Master Thesis: Master Thesis Proposal: Rapid prototyping for audio applications and plugins

Abstract: The goal of the proposed master thesis is to define an architecture that enables visual prototyping of real-time audio applications and plugins. Visual prototyping means that a developer can build a working application, including user interface and processing core, just by assembling elements together and changing their properties in a visual way. Specifically, this research will address the problem of having to bind interactive user interface to a real-time processing core, when both are defined dynamically, the set of components is extensible, it allows bidirectional communication of arbitrary types of data between the interface and the processing core, and, it still fulfils the real-time requirements of audio applications.

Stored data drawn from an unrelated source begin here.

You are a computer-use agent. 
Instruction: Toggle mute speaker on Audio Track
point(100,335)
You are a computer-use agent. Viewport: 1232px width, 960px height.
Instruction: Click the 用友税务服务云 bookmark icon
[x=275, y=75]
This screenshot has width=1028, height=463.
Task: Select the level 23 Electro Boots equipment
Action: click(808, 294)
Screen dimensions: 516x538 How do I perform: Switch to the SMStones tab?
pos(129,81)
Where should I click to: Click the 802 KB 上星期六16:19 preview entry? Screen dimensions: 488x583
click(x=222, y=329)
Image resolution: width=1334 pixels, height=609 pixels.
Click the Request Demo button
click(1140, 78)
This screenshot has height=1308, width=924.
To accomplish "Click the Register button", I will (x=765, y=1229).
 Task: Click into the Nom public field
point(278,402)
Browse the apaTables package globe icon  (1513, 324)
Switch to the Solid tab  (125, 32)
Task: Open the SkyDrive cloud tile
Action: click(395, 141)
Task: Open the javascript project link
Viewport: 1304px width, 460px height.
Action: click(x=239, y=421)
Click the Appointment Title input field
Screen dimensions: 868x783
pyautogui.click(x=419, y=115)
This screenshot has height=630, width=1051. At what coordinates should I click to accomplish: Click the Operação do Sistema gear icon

Keywords: Music and audio software engineering, Rapid application prototyping, Real-time data flow, User interface

Index

Introduction
Background

Frameworks and Visual builders
Data flow languages
Visual user interfaces builders
The problem of connecting both sides

Proposed work

Goals and scope
Methodology

Expected outcomes

Introduction

In the music and audio related research and industry, there is a long way from the conception of a novel processing algorithm until it reaches the market. Reducing the time of the overall process, the `Time to market'[TimeToMarket], gives a clear advantage over competitors[NewProductDevelopment]. This is true for the traditional market, but in the context of the fast paced technology market, this is even more vital for success.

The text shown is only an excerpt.